I love my w8 no problem except for an injector in 65k


----------



## WazzuGTI (Mar 2, 2007)

I'm not an expert, but I did have a W8 sport wagon for about 2 months, here's the story; mine was an '03 with 62,xxx miles on it, bought cpo (I love VW's but I know how they are and a warranty was mandatory for me). I paid $20,500 for it in november of '06. I had it for about six weeks when one day I got in it and it was running rough and the check engine light was on. I had it towed to the dealership, and later found out that the cam adjustors had gone out, my engine was full of metal filings, and would need an $8k rebuild (on VW's dime, of course). Also, the car had tranny problems. When I would get in it after not having driven it for a while, I noticed it would shift late on the first shift. At times it would also feel like the hand brake would stick, even though it was clearly not engaged. I took it to the dealer I bought it from (this was after the rebuild). They, of course, couldn't find an issue. I loved the car, besides it being an automatic, but at this point I had had enough. The dealer I bought it from gave me $20k for trade in and I bought an '07 gti (which has already spent several days in at the dealer to get some things replaced, and at the time it had 5,00 gently driven miles on it. Gotta love VW reliability). Every time I see a passat wagon I'm a little sad, and on the rare occasion I see a W8 I really miss mine, but I felt like keeping the W8 would have been a bad choice. The other day I was looking through a cars for sale mag, and I saw my W8 in there for $13k, the dealer had apparently wholesaled it. Also, the service manager at the dealer that did the rebuild told me that W8 is not know for reliability, and its one of the more costly to maintain engines made by VW.


----------



## mercury26 (Aug 20, 2004)

W8 and reliability should not go in the same sentence.
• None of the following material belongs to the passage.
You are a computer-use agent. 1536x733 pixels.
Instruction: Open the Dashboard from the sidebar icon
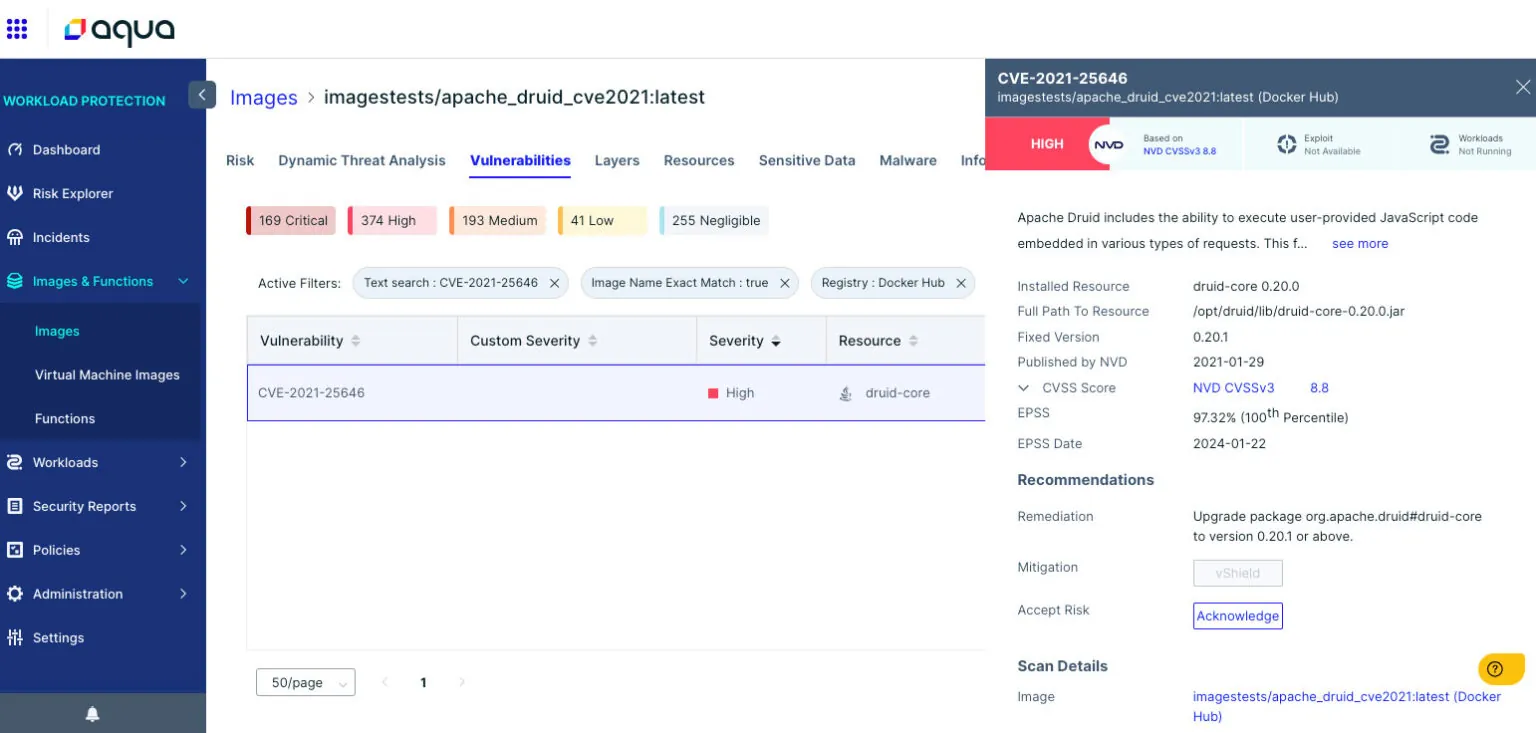[20, 150]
I had one for about 6 months that I purchased used from a VW dealer and purchased the extended warranty. I had problems with my cam adjusters also and was very thankful it was under warranty. Also, the Tiptronic was buggy on mis-shifts and hard shifts even after the module was replaced. Couple that with a number of other small issues and called it enough. I traded the car in on a new Audi A4 and was much more happy. Now, I have the Audi S4 Avant and loving it. The guys at the Audi Service Center just shake their heads when I talk about W model engines.
Cheers,
Chuck


----------



## vwportal (Jan 1, 2007)

*Re: W8 reliability? (BiggerMike)*

Like I said, it's a love hate relationship! Always purchase your extended warranty from VW, any authorized dealer will sell it to you.


----------



## fvbean (Aug 7, 2007)

I have an '03 wagon. Bought it last July with 36k on it for $17k. Paid an extra $1400 for a 100k/5yr full warranty. Just like everyone else, it is definitley a love/hate relationship! I have had approx $8k worth of work and only had to pay my deductable each time of $100, totaling approx $600. I even have aftermarket stuff done and the dealer has no problem with it. Great car, buy one.


----------



## flavin42 (Sep 7, 2007)

*Re: W8 reliability? (BiggerMike)*

I've had my w8 for almost 2 years, so far so good, not anything big has happened and I 've never enjoyed a car more than my w8. I bought it used at 29K and now have 55K on it. What has gone wrong on it are the following 1. brake sensor went at 34K and was replaced under warrantee. 2. CV joints leaked fluid and needed replacing at 53K, that was 800 bucks and NOT cover under extended warrantee. 3. cruise control has NEVER worked on the car and the dealer doesnt fix it as they cant find anything wrong.. since I dont use cruise very often its not a huge deal for me and I havent forced the issue with the dealer.


----------



## vwportal (Jan 1, 2007)

*Re: W8 reliability? (flavin42)*

an update to my W8 story, it turned out that my cam adjuster went out which was a little more than just a sensor which they first thought. I'm now on week 5 in a loaner car, today will be second time its supposed to be ready, they got the engine back in and there was an oil leak from the head gasket which they are finishing up today, hopefully. During these past many weeks I've come to the conclusion that its time to sell. My warranty is almost up so I need to by an extended one, I test drove the R32 but I'm still not impressed enough. If I stay with veedub it will be with a GTI, I figure I can afford to spend a couple of grand on a chip and minor upgrades and out perform where I'm at now.


----------